Wetlands are home to a wide variety of different wildlife species, which can be an attractive feature of the land. If you don’t plan on keeping the property for yourself, outdoor enthusiasts will jump at the chance to share their living space with such a diverse range of wildlife.
Everyone wants a piece of land with a view. If you can’t move near the mountains or buy a million dollar home on the shore, wetlands are a great alternative. They offer uninterrupted views of nature. It’s almost like having waterfront property (almost), minus the high price tag.
The Risks and Complications of Investing in Wetland
Buying wetlands isn’t all rainbows and butterflies – there are some complications and risks. And this type of purchase is not everyone. Although this land can hold value, it’s important to have a full understanding of what you can and can’t do with the land before you commit to making a purchase.
First and foremost, it’s important to note that you CANNOT make physical improvements to the wetland itself. There are a number of local agencies that you need to work with to ensure that your plans are acceptable. And if there happens to be an endangered species living on your property, you will be extremely limited as to what you can do with the land.

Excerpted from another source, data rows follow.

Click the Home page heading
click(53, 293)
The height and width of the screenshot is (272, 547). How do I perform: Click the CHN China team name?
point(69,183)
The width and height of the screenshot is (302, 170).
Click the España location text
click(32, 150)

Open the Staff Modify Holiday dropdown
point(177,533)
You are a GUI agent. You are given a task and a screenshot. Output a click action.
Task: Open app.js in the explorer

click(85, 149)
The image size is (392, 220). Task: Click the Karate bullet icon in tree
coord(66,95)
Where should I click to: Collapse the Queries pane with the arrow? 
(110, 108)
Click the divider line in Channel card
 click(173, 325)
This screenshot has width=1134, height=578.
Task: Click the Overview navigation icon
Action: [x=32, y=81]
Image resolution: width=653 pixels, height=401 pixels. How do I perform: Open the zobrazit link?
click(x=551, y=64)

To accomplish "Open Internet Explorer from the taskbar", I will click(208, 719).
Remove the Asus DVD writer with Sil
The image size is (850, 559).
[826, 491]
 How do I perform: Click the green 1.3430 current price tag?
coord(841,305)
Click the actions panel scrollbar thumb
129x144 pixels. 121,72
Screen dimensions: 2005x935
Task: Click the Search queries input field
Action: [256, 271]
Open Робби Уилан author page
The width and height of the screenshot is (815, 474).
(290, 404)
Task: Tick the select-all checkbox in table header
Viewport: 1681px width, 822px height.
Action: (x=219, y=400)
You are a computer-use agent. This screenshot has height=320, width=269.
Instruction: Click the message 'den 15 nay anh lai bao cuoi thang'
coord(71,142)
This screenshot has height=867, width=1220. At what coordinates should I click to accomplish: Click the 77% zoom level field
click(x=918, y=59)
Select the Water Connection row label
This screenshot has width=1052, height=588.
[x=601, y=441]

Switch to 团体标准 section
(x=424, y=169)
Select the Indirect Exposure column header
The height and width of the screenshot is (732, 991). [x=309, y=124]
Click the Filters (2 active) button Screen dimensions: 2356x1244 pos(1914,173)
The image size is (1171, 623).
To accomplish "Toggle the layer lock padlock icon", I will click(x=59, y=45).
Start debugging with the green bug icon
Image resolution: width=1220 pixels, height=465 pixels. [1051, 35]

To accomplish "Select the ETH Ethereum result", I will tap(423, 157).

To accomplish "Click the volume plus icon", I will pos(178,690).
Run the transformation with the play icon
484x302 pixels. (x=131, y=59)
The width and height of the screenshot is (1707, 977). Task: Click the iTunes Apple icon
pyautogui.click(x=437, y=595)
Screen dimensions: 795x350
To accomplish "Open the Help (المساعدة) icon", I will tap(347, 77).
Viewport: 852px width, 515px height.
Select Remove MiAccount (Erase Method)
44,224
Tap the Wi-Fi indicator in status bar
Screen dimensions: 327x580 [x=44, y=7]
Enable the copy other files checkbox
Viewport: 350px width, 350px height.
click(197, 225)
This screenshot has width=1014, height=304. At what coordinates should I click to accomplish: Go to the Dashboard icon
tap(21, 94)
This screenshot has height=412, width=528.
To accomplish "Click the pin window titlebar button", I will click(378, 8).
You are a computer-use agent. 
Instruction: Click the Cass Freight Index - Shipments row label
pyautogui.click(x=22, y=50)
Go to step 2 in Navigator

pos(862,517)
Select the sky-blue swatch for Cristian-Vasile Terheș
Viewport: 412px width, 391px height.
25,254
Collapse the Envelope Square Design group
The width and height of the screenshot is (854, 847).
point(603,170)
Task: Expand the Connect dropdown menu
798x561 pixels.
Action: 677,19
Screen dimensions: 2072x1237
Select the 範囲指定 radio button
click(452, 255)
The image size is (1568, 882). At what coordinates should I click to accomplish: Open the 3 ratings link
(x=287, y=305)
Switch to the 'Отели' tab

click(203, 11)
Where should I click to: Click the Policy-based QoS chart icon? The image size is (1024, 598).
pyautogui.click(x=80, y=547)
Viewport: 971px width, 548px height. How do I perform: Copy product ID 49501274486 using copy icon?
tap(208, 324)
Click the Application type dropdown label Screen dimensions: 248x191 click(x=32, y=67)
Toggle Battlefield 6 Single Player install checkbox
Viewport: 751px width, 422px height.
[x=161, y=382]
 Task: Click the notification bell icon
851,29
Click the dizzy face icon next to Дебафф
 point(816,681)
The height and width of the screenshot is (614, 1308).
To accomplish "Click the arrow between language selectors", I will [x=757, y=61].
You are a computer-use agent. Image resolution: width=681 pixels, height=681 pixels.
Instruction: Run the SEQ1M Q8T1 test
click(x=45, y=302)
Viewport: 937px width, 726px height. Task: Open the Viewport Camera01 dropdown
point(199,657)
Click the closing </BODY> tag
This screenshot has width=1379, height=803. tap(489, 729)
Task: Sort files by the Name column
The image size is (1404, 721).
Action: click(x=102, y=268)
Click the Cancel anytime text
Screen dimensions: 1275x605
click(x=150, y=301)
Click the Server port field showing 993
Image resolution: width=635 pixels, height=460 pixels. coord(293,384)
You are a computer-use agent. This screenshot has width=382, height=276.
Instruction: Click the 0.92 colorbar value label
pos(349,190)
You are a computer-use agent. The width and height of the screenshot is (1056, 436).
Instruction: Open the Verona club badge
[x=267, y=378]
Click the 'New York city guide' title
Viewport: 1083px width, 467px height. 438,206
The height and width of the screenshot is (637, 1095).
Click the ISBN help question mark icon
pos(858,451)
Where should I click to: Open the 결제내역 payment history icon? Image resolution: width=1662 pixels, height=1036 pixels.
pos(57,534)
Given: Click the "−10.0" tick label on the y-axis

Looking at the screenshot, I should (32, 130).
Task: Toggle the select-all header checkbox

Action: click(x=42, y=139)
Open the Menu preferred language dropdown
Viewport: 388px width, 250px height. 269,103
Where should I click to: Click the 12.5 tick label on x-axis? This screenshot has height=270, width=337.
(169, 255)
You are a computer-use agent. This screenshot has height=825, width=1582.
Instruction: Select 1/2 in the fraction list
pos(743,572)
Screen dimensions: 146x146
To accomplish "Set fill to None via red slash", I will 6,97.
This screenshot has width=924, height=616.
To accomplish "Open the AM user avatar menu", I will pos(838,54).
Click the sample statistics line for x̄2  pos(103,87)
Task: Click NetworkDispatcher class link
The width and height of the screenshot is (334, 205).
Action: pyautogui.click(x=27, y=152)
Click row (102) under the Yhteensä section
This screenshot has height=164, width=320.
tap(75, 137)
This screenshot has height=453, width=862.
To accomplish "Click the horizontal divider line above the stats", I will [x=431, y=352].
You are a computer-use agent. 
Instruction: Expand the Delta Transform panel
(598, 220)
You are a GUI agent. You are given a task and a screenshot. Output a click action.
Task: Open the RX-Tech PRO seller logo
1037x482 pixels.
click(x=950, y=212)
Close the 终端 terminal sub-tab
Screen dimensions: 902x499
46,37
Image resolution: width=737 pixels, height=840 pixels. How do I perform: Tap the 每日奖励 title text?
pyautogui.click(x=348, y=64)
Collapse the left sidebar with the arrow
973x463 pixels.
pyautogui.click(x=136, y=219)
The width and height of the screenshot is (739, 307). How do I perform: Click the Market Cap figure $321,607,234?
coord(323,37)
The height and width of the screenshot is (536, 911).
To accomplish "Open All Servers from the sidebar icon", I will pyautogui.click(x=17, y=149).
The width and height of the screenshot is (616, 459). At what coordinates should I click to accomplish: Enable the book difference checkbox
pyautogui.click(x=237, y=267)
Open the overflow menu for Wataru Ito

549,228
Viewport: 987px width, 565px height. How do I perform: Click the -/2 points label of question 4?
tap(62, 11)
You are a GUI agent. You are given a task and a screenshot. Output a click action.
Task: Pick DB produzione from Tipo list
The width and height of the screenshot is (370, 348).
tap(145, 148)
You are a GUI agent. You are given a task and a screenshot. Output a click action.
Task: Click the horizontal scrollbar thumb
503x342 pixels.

Some of the agencies that you’ll need to work with include:
* State EPA
* Corps of Engineers
* County planning/development departments
* DNR (Department of Natural Resources)
Before you consider purchasing wetland, get in touch with these agencies first to find out more information on local laws and regulations regarding the use of wetlands in your area. You’ll also need to ensure that an environmental test is performed on the land before buying.
Possible Complications of Buying Wetlands
Again, wetlands can have value, but you need to fully understand what you’re getting into before purchasing. Just like any other land investment, there are some properties that are smart investments, and others that are simply bad. Making the wrong decision when buying wetlands can cause you even more issues than with regular, solid land.
Take Kurt A. Lorenz, for example. He purchased a partially cleared lot in Virginia for over $300,000 with plans to build a home and a horse barn.
Kurt failed to hire a consultant to check for any environmental issues with the property, and he never asked the seller to disclose environmental conditions that would have a negative impact on his use of the property. Moreover, Virginia does not require the disclosure wetlands when selling property. Unbeknownst to him, much of the property contained wetland.
Kurt went ahead with his plans to start building, and did so without a permit. But when the state’s Department of Environmental Quality was inspecting a group of wetlands on the site adjacent to the property, inspectors noticed Kurt’s work. Immediately they shut his work down, and he was fined nearly $23,000. On top of this, they assessed that he owed an additional $50,000 to restore the wetlands that he had cleared. Kurt attempted to sue the seller and the seller’s broker, but his efforts were unsuccessful.
Kurt is partially to blame for his misfortune. If he performed his due diligence, he would’ve learned early on that the property contained wetlands and that he would be restricted by what he can do with the land. Failure to thoroughly research a piece of land before buying is a terrible mistake – no matter what type of land you’re looking to purchase.
The bottom line is this: wetlands can hold perceived value, but it’s all dependent on the individual property. People love the privacy and wildlife wetlands offers. But they restrict what you can and can’t do with the land. If the property is primarily wetlands, you may want to reconsider as you’ll gain little resale value, and won’t be able to do much with the property.